What kills them? He says the cause is the extravagant habits of consumption and destruction that are at the heart of civilization. Everything is eventually consumed.
The forests are denuded. Water, plants, stone, metal, animals, even the land itself is used up. It took thousands of years to consume and destroy the birthplace of civilization in Mesopotamia, and then the pattern continued in the Mediterranean and Europe, with the eventual need to find vast new areas, the Americas and Australia, in order to obtain the resources to replace that which had been consumed.
That game is now over. What can be civilized has been. How, you might wonder, does this tie into the increasing violence in our big cities? I’ll tell you. Jack Weatherford is an expert on tribal cultures.
He has written books about the epic clash between the Native American and European cultures during the 300 years of warfare between the two.

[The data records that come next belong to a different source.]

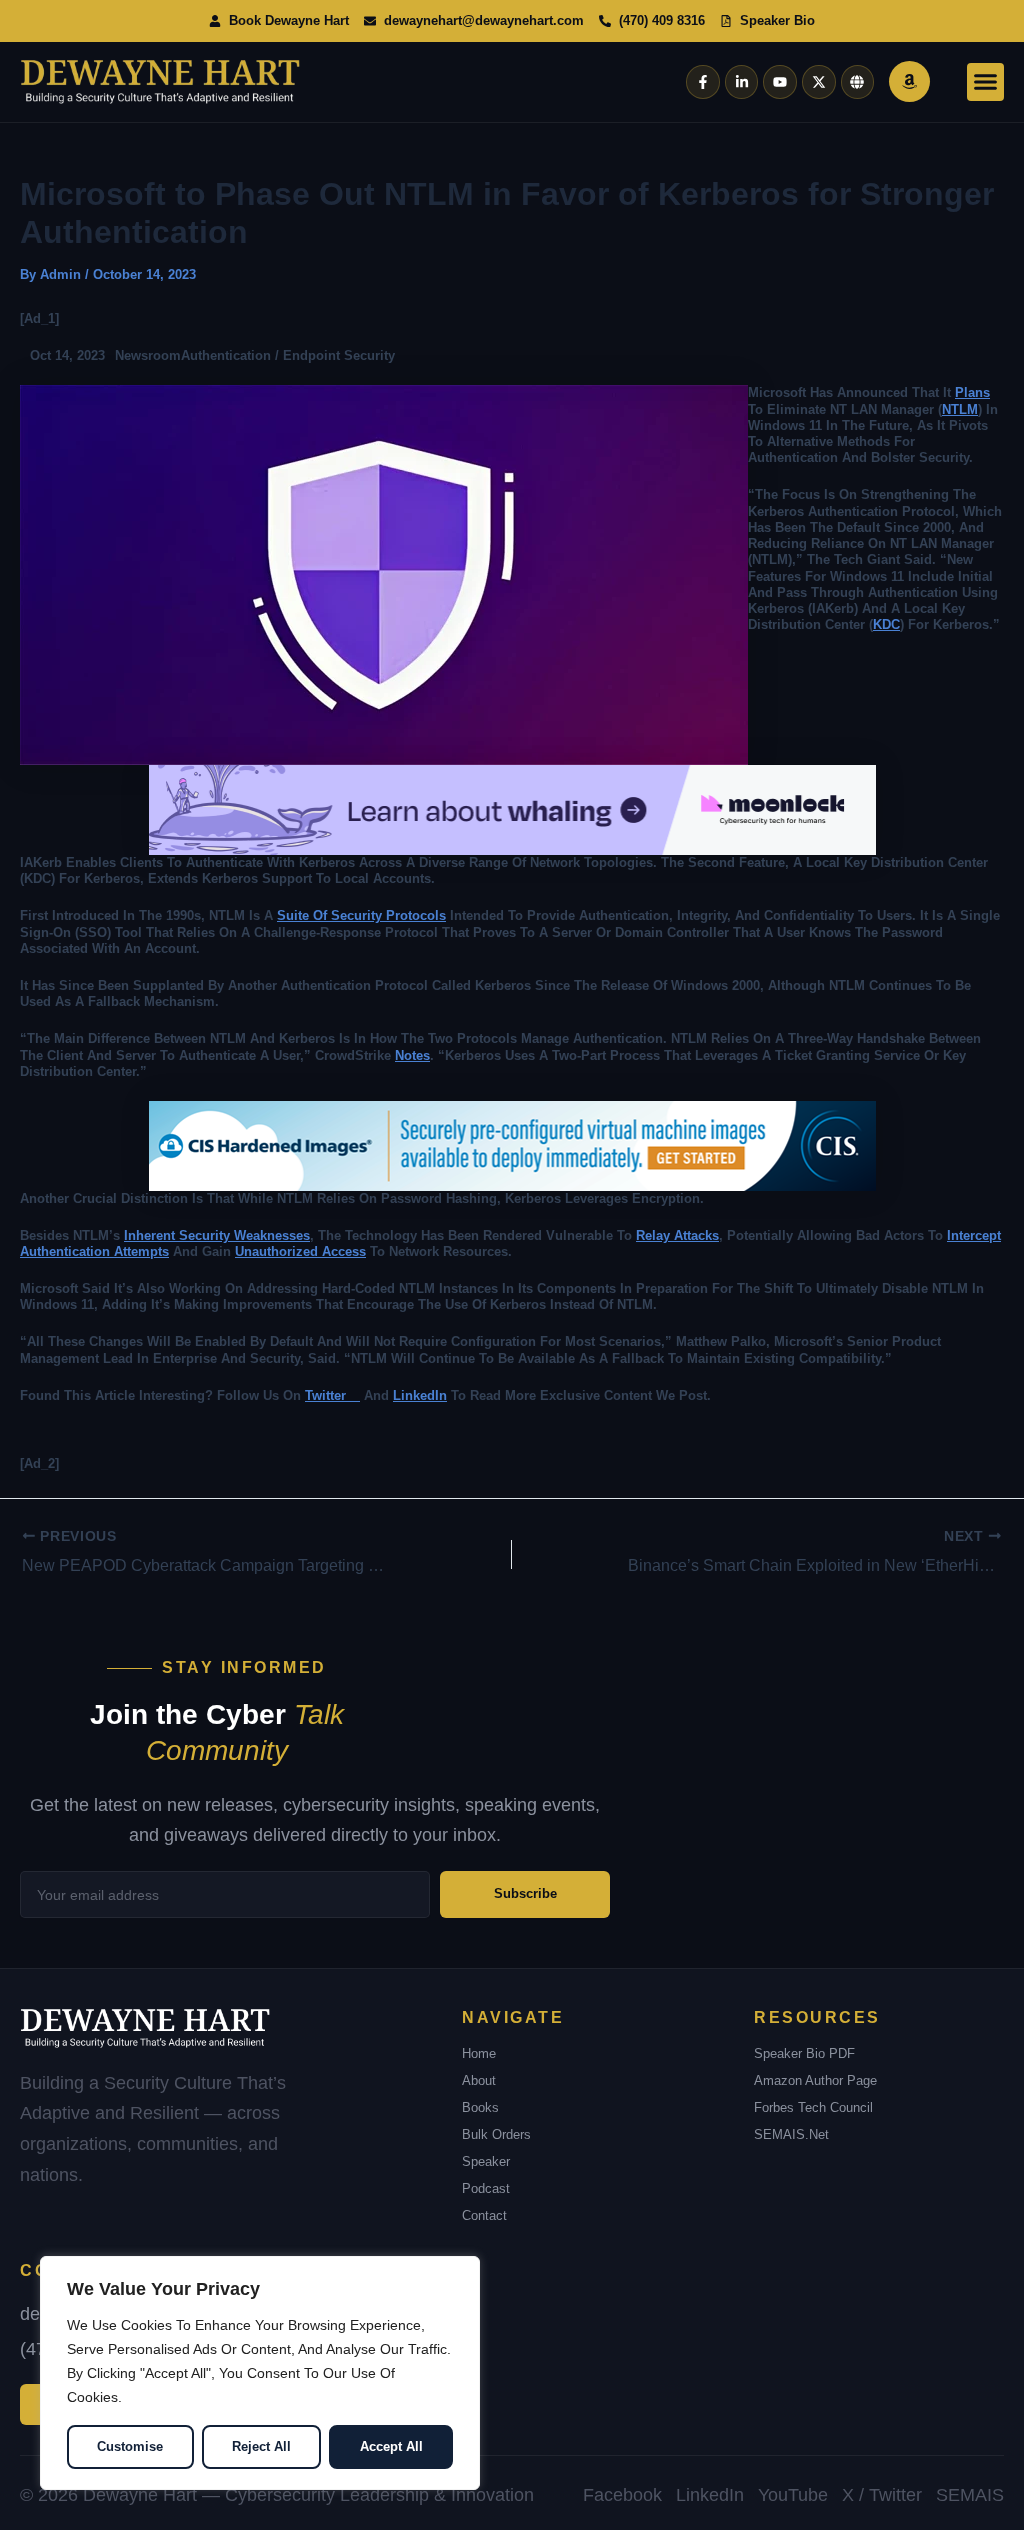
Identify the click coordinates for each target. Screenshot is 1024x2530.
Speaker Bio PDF (804, 2053)
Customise (130, 2446)
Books (480, 2107)
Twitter (332, 1395)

Civilized people have defeated the tribal peoples of the world, who have been killed or scattered. But the tribal people who survived have been moving en masse into the worlds’ major urban areas.
And as he notes, “Neither the classless society of communism nor the global village of capitalism managed to homogenize the world during the twentieth century.” Group conflict, far from being eradicated, has been heightened in modern times.
The nation-state swallowed the remaining tribal people but could not digest them.
And that brings us to this startling observation from Mr. Weatherford after spending some time doing field research in Washington, D.C.: “Nowhere in the world had I witnessed as much savagery, brutality, crime and cruelty as I did on the streets of the capital city of the United States.”
He worked at a bookstore.
The clerk who worked at it before him was shot in the head and killed. The clerk who replaced him was beaten with a metal pipe and left for dead. “On the streets of Washington,” he writes, “I saw forms of social organization and culture that I had never seen among any tribal people. Everywhere in the world, tribal life centers on the family and family units, but in the center cities of America, the family has broken down.” The welfare state put the finishing touches on the destruction of the family.
In the fifteen years since his book was published, we can safely assume things have degenerated even more. Young males in the inner cities pursue their lives and interests separate from the females with whom they beget children.
“Much of the male activity,” Weatherford observes, “varies between idle boredom and fierce violence.” The males coalesce into gangs that operate with warrior bravado. This is the reality: “Aside from a few exclusive and heavily guarded enclaves, the central city is home to the lost.” And the lost are lashing out at the rest of us. Wherever uncontrolled crime appears, vigilantism soon follows.
“Soon,” writes Weatherford, “it becomes difficult to distinguish one group from the other as the criminals and vigilantes both operate outside the law…in their struggle for control of the streets and the neighborhoods.”
Strange things are happening. Unease is widespread. With good reason.Unease is widespread.